+++ Provided records +++
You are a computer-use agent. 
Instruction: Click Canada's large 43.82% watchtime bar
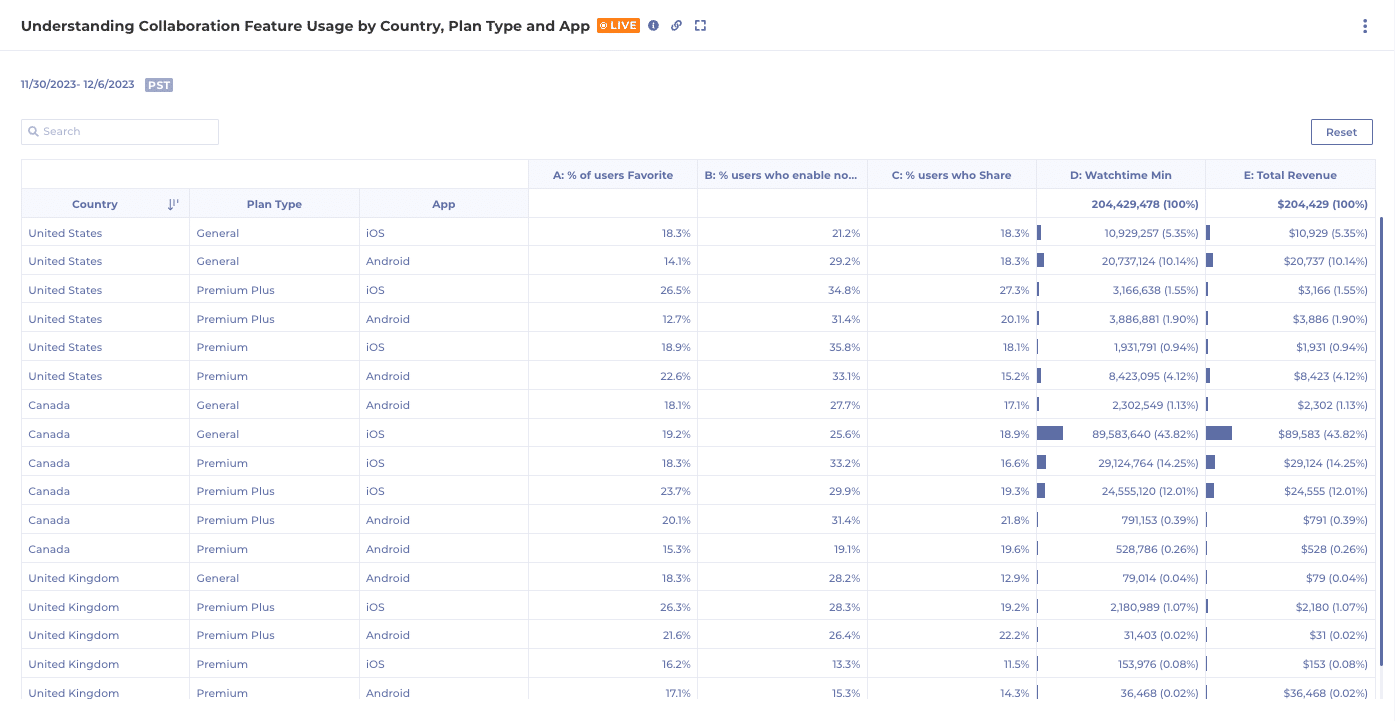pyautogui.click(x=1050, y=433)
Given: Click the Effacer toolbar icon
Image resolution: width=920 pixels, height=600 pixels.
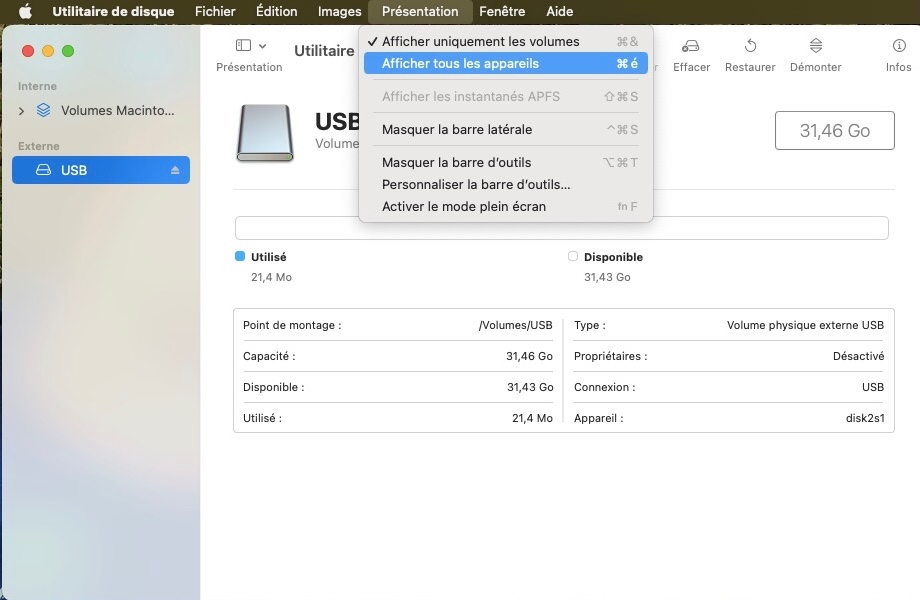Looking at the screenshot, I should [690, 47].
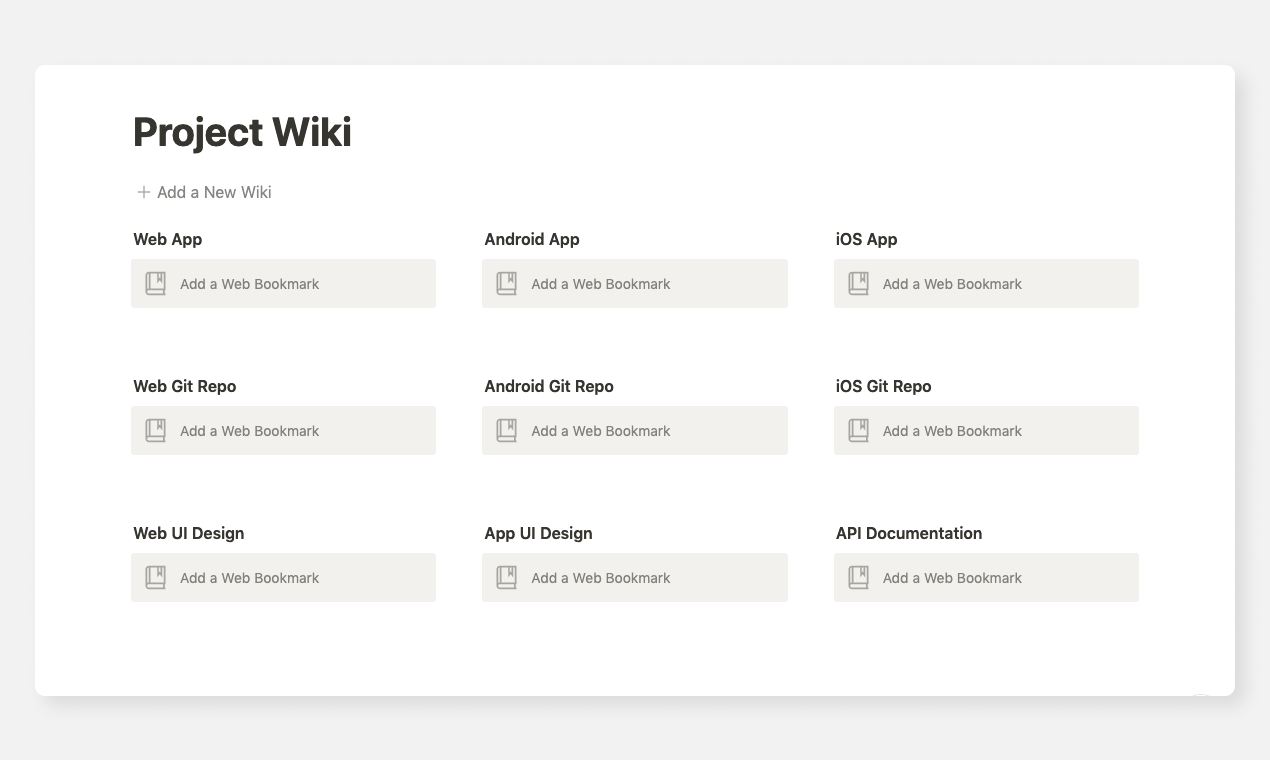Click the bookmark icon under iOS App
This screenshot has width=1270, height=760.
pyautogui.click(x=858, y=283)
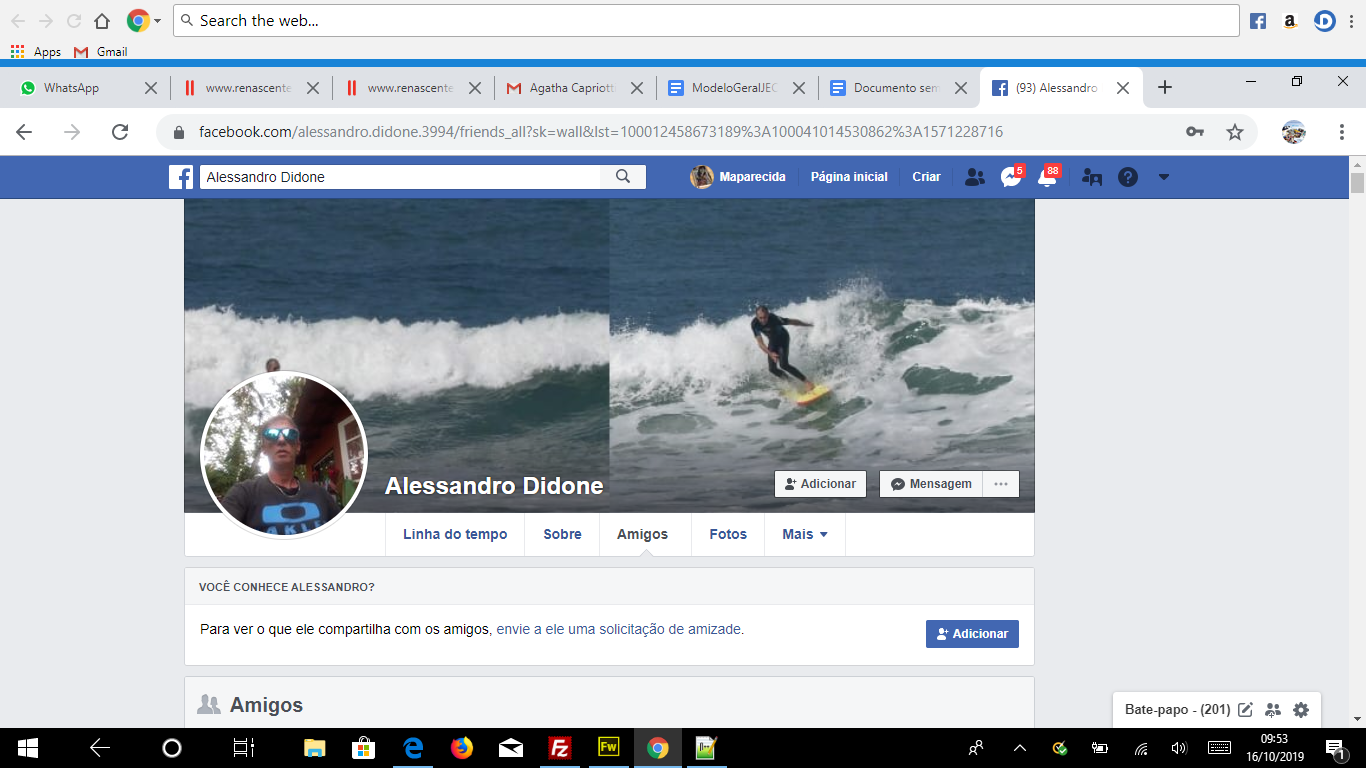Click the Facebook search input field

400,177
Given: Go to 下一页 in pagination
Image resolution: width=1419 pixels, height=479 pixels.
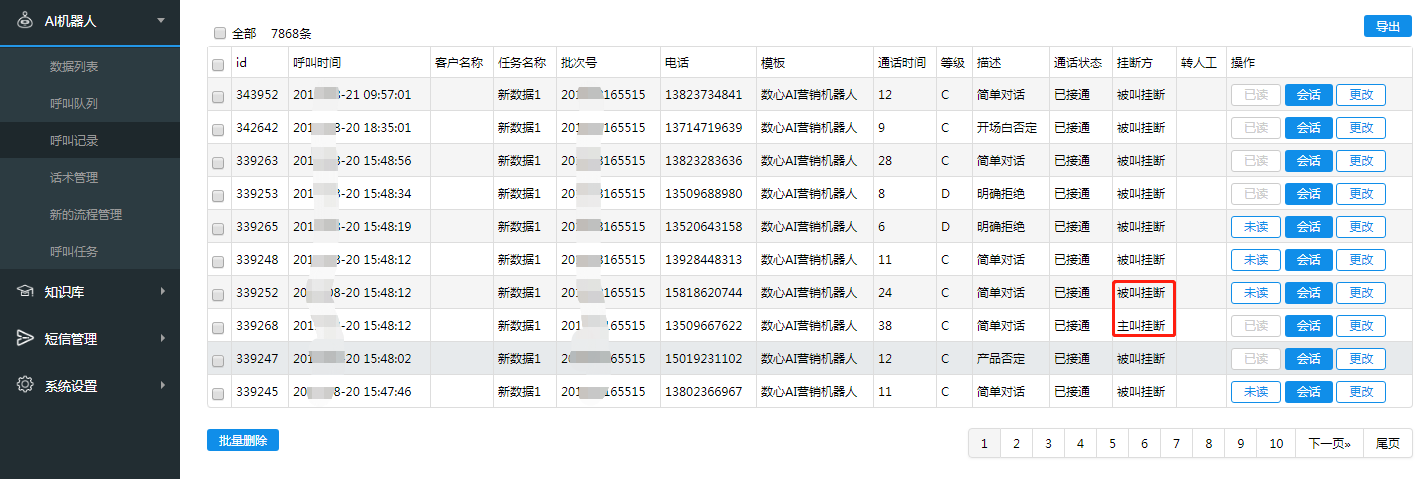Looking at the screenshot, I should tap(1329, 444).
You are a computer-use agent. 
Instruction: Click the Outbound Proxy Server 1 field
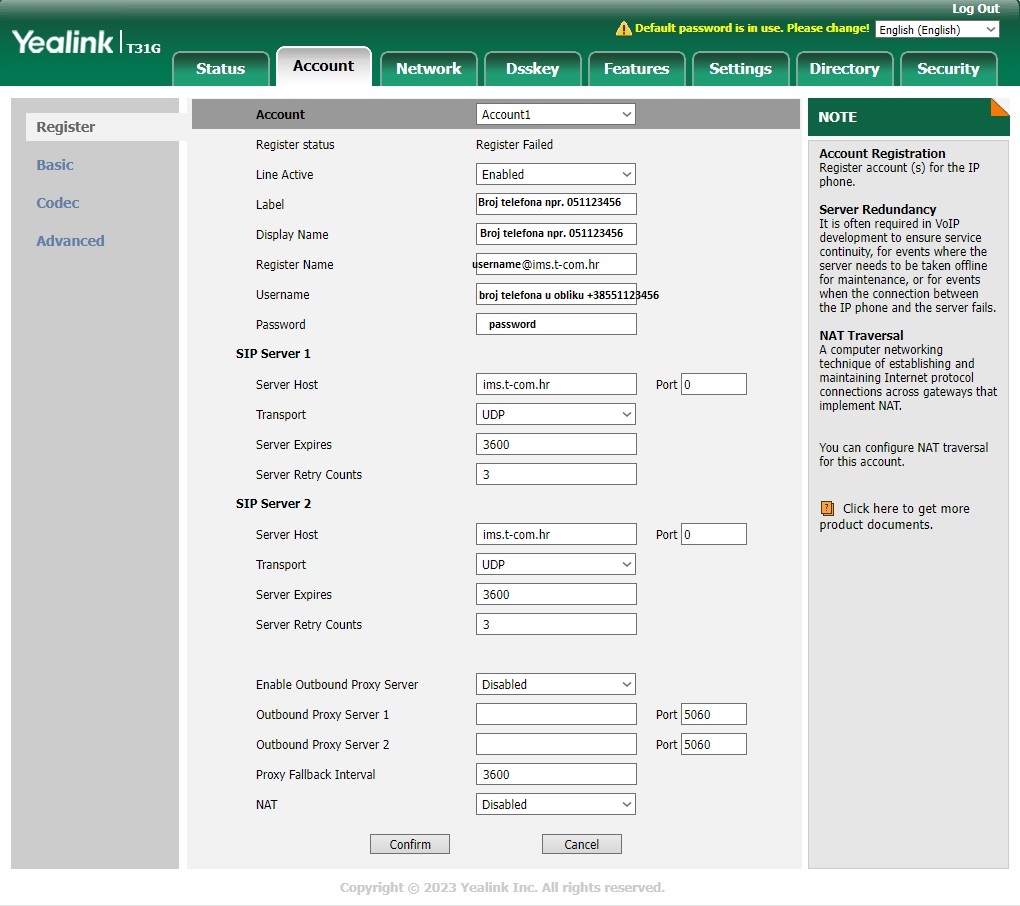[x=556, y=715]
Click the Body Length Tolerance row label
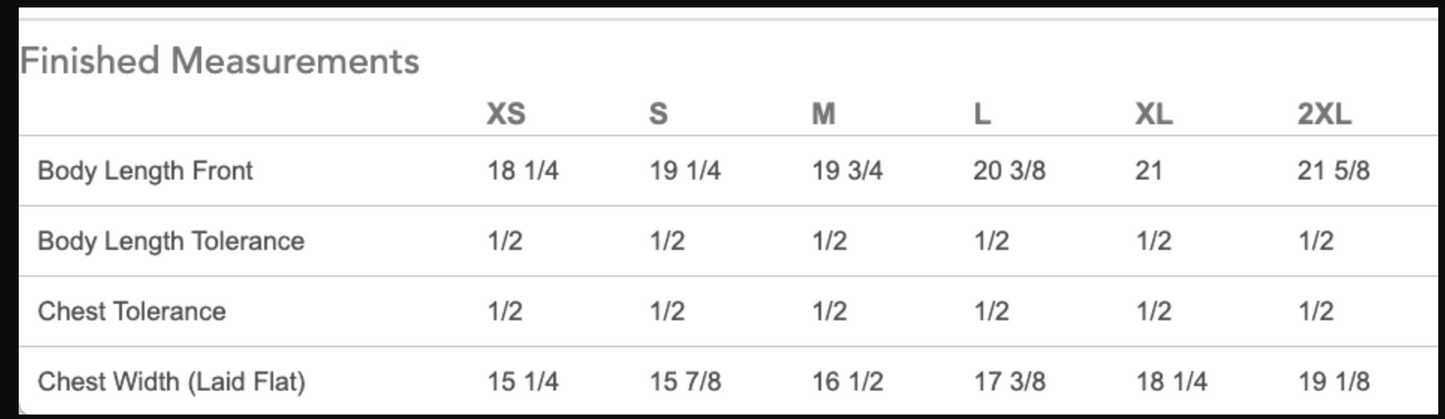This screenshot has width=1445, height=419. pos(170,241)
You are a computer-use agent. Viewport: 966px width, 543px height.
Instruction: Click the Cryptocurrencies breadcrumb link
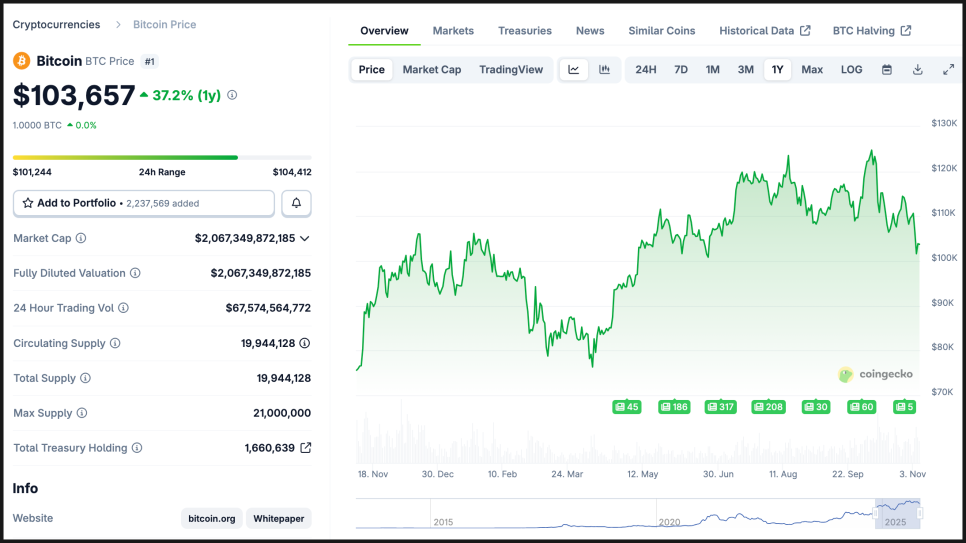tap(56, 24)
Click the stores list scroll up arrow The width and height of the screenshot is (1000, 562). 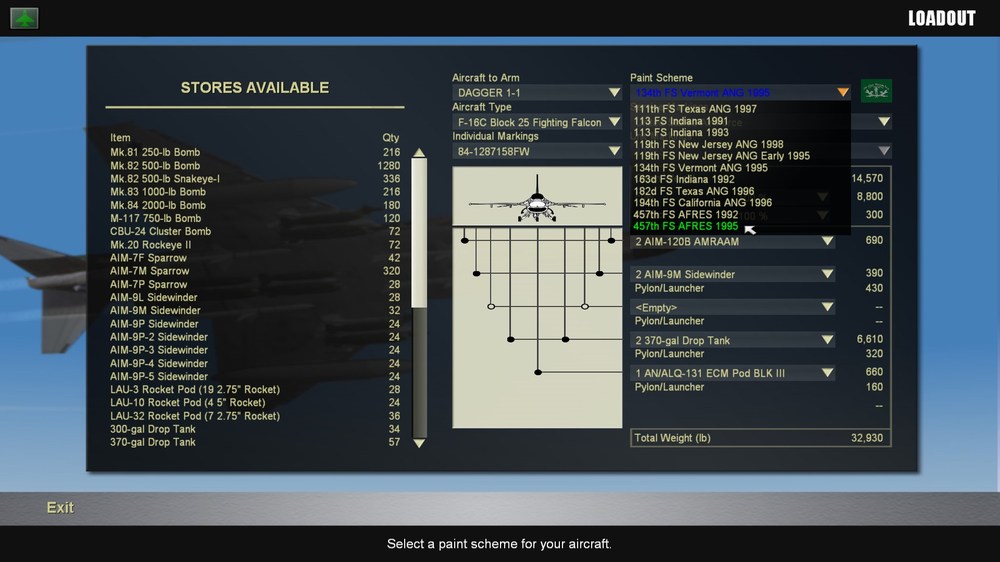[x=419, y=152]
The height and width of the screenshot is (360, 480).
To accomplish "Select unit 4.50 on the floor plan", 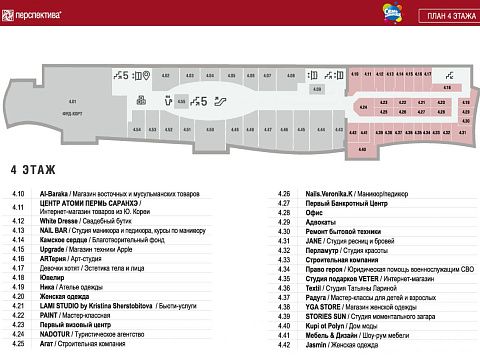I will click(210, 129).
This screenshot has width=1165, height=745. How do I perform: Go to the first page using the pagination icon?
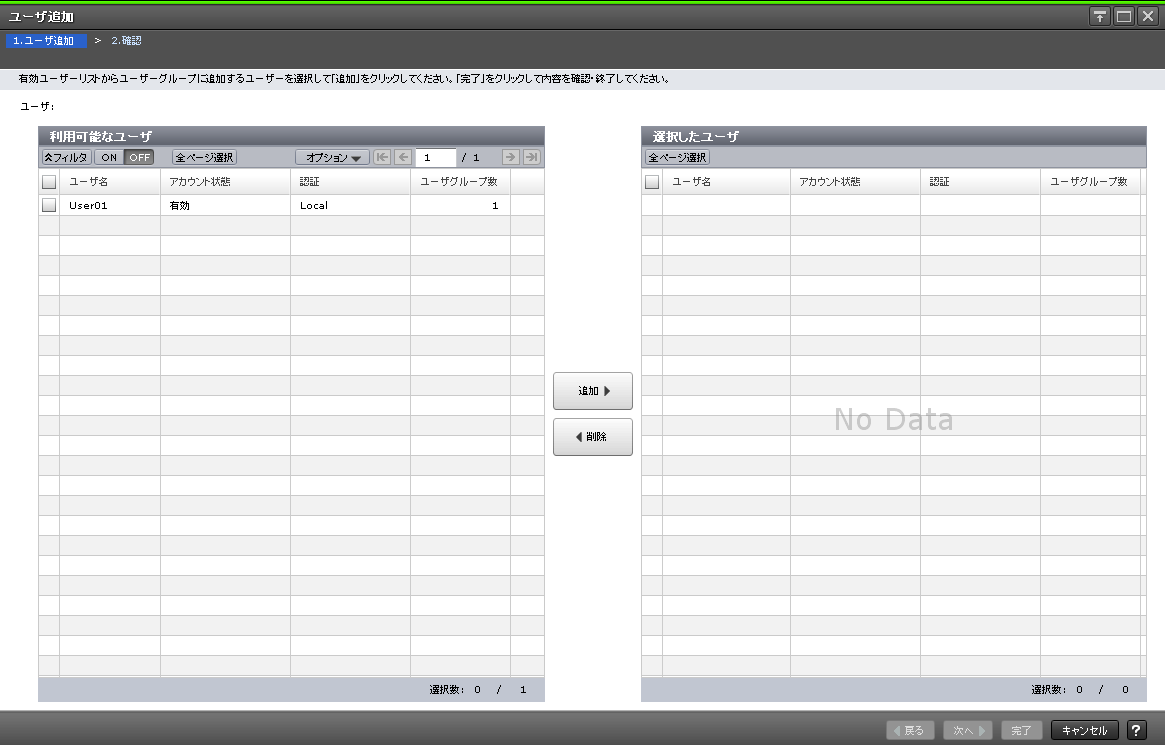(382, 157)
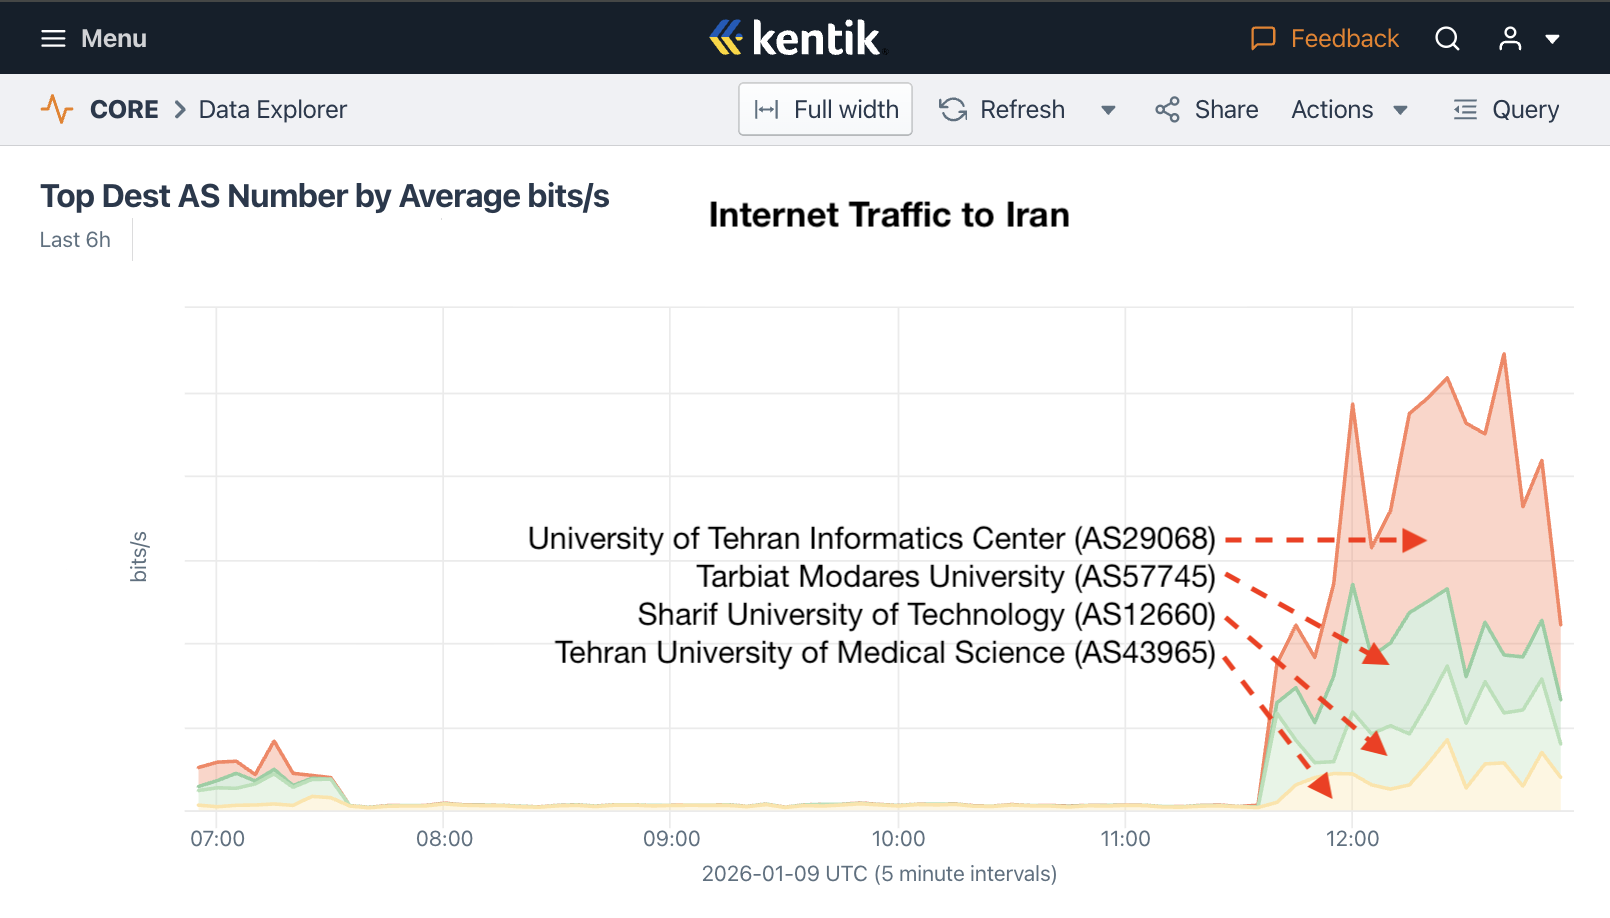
+++
• **Exercise prompt**
Copy out the rows word for word, from the very first line down to and including the line containing "tap(56, 24)". Leave the pictures out of your copy.

• **Response to the exercise**
You are a computer-use agent. 
Instruction: Click Canada's large 43.82% watchtime bar
pyautogui.click(x=1050, y=433)
Given: Click the Effacer toolbar icon
Image resolution: width=920 pixels, height=600 pixels.
Looking at the screenshot, I should [690, 47].
Click the bookmark icon under iOS App
This screenshot has width=1270, height=760.
pyautogui.click(x=858, y=283)
Click the Facebook search input field

400,177
Given: Go to 下一页 in pagination
Image resolution: width=1419 pixels, height=479 pixels.
Looking at the screenshot, I should tap(1329, 444).
You are a computer-use agent. 
Instruction: Click the Outbound Proxy Server 1 field
[x=556, y=715]
Click the Body Length Tolerance row label
This screenshot has width=1445, height=419. pos(170,241)
You are a computer-use agent. Viewport: 966px width, 543px height.
Instruction: Click the Cryptocurrencies breadcrumb link
tap(56, 24)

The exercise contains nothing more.